Although these asteroids are usually eliminated upon reaching the planet's atmosphere, that was not the case with the Chelyabinsk meteor that hit Russia in 2013. The said meteor produced a shockwave equivalent to 35 Hiroshima atomic bombs and injured more than 1,600 people.
In spite of the Chelyabinsk meteor being the largest asteroid to hit Earth in more than a century, nobody saw it coming. According to experts, this was because the sun's glare hid the 60-foot-wide meteor.
"Asteroids the size of the Chelyabinsk meteor strike Earth roughly every 50 [to] 100 years. Injuries caused by airbursts or similar events could be prevented if people are informed of an oncoming impact and its predicted effects," said Richard Moissl, head of planetary defense for the European Space Agency (ESA). "With advance warning, local authorities would be able to advise the public to keep well away from windows and glass."

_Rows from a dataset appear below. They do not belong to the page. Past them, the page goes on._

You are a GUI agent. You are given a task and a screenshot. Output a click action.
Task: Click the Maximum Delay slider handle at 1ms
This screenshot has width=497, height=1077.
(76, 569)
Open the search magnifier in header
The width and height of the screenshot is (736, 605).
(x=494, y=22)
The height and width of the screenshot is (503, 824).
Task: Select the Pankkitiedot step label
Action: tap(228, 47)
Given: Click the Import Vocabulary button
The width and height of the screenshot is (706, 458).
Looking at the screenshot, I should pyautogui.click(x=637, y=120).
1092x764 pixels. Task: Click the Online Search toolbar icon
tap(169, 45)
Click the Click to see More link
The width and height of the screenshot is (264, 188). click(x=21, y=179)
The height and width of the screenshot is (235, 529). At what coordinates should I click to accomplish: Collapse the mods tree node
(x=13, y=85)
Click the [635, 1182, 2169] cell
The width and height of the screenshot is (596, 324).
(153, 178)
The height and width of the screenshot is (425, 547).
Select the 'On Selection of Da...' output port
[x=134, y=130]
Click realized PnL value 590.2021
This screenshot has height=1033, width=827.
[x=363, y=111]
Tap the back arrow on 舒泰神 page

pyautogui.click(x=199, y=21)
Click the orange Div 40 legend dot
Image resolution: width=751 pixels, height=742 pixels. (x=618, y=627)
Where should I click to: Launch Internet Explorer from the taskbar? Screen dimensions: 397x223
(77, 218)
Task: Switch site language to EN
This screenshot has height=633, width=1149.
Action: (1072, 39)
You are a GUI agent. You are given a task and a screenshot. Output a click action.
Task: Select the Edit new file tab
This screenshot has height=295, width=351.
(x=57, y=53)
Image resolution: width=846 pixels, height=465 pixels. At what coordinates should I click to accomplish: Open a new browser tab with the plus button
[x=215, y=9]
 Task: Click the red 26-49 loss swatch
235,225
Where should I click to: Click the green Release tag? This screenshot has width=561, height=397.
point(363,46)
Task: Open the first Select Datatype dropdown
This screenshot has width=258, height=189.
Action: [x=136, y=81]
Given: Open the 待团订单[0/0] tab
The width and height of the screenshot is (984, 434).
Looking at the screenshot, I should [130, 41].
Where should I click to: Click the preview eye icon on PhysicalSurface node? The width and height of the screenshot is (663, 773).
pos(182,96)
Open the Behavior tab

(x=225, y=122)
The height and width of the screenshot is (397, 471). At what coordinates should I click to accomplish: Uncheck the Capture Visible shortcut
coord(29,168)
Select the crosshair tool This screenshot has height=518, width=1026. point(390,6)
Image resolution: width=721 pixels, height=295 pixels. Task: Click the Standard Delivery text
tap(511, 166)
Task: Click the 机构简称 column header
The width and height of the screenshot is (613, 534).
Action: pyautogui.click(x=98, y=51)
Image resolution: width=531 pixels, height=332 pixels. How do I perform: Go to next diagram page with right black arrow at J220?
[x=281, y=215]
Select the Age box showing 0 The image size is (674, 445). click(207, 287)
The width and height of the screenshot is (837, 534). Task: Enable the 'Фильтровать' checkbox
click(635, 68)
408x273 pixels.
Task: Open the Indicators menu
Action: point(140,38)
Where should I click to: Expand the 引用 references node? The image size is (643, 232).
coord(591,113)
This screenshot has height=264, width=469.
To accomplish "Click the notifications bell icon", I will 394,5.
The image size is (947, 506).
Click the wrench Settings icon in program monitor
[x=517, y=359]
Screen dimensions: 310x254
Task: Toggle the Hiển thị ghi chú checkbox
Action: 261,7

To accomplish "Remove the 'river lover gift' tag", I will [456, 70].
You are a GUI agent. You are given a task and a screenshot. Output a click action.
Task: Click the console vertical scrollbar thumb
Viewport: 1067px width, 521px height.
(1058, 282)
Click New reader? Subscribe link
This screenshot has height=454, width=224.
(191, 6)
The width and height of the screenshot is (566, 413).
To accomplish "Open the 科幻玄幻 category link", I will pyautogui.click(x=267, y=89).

To accomplish this goal, the ESA is slated to launch its NEOMIR (Near Earth Object Mission in the Infra-Red) orbiting observatory later this decade. Set to be deployed at the L1 Lagrange point between Earth and the sun, NEOMIR will operate as an early warning system to detect and monitor any asteroid coming toward Earth from the sun's direction. Its infrared telescope will be able to detect asteroids 65 feet and larger currently hiding in the sunlight.
"ESA's upcoming NEOMIR mission will detect asteroids like Chelyabinsk coming from the same region in the sky as the sun, filling a vital gap in our current abilities to predict and plan for hazardous impacts," Moissl said.
While the ESA acknowledged the probability that an asteroid even larger than what NEOMIR will be able to identify could affect Earth from the side of the sun, such a scenario is less possible. This is because the bigger the asteroid, the lesser there are in the solar system and the easier they are to discover. Nearly all asteroids bigger than half a mile wide have already been detected.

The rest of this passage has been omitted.